BARCELONA, Spain — Several months ago, when a group of Spanish Muslims
approached city officials here about sponsoring a conference on
Islamic feminism, one responded, "Isn't that an oxymoron?"

That's what many people believe. To conservative Muslims, the phrase
is an insult to Islam. But to many moderate Muslims — and I count
myself among them — an Islamic feminist movement fits with the
religion's early teachings and offers one of our best hopes for
countering extremism. Indeed, those of us who have joined the movement
since it emerged in the 1990s have come to understand that Islam needs
to go backwards to its progressive 7th-century roots if it is to move
forward into the 21st century.

How difficult that is — and how important — became clear to me when I
joined the first International Congress on Islamic Feminism, which was
held in this Spanish city in late October. When the floor was opened
for questions during one session, a young Muslim man made the comment
I've heard so often: "In Islam, there is no place for feminism. ... "
Sitting on the dais, where I had just chronicled our successful
struggle to integrate some U.S. mosques, I took it in stride. I've
become accustomed to belittling comments, even death threats.

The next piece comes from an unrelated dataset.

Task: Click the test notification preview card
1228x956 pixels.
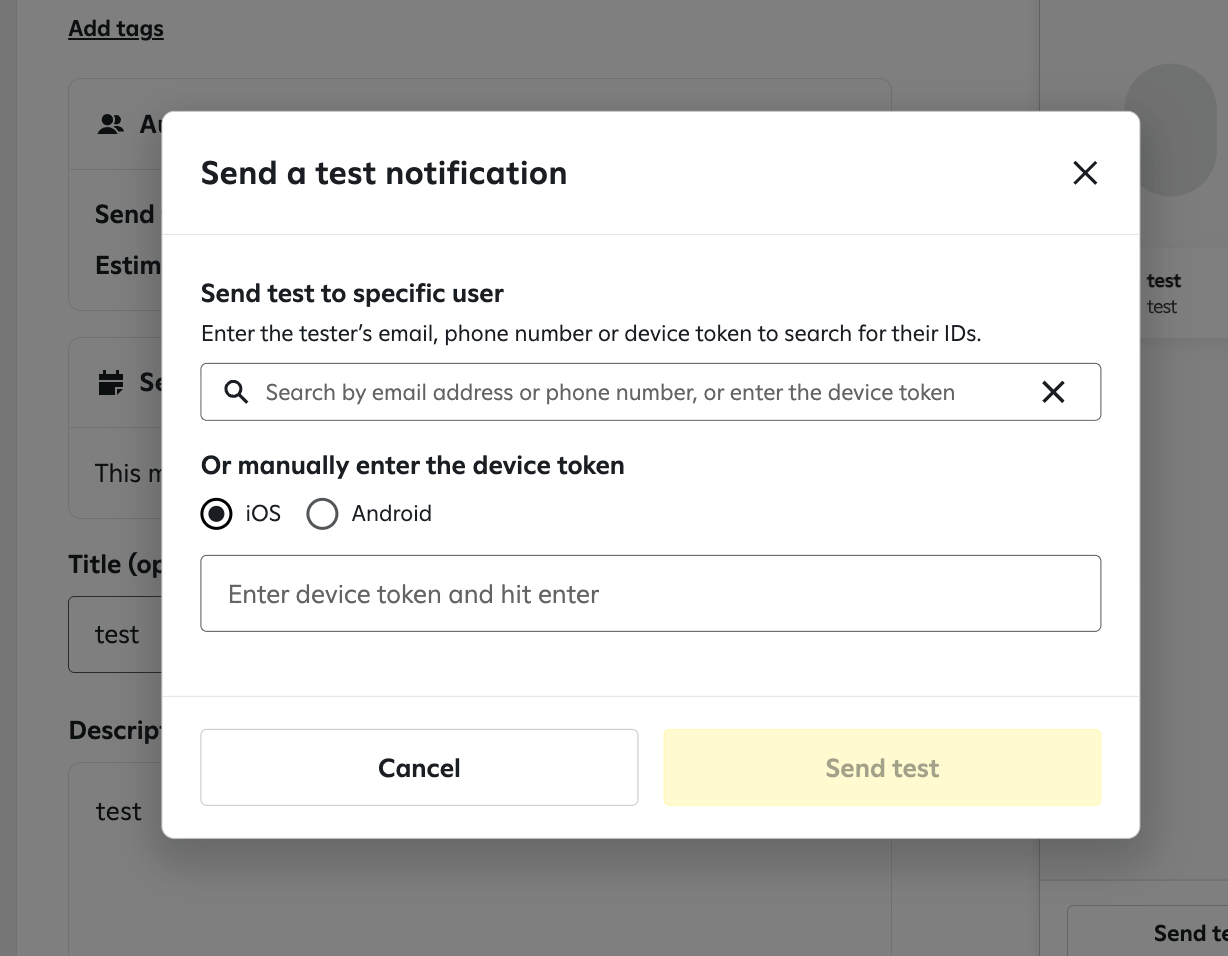Action: coord(1184,293)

(I received an e-mail death threat this past July that the FBI traced
to Seattle. It came after The Seattle Times ran an article chronicling
my campaign for women's rights, including a stop at the local Idriss
Mosque where men harassed me and refused to pray when I attempted to
stand behind them in the main hall instead of going to a secluded
women's balcony.)

In Barcelona, what happened next stunned me. From the middle of the
audience of some 250 women and men, Amina Wadud, a Muslim scholar of
Islamic studies who calls herself "a pro-faith feminist," stood up.
"You are out of order," she said to the man. "What you are doing is
exactly the kind of thing that we are here to be able to stop." The
audience broke into cheers. Another Muslim man tried to protest. I
interrupted him. "We're changing history today," I said. "We're not
going to shut up."

What stunned me was not only the confidence with which we spoke but
the willingness of the group to back us — 12 Muslim women scholars and
activists and one Muslim man activist who had been invited to attend
the conference by a small but ambitious group of largely Spanish
Muslim converts, the moderate Catalan Islamic Board. The force of our
collective effort convinced me that we have the strength to challenge
the men's club that defines most of the Muslim world.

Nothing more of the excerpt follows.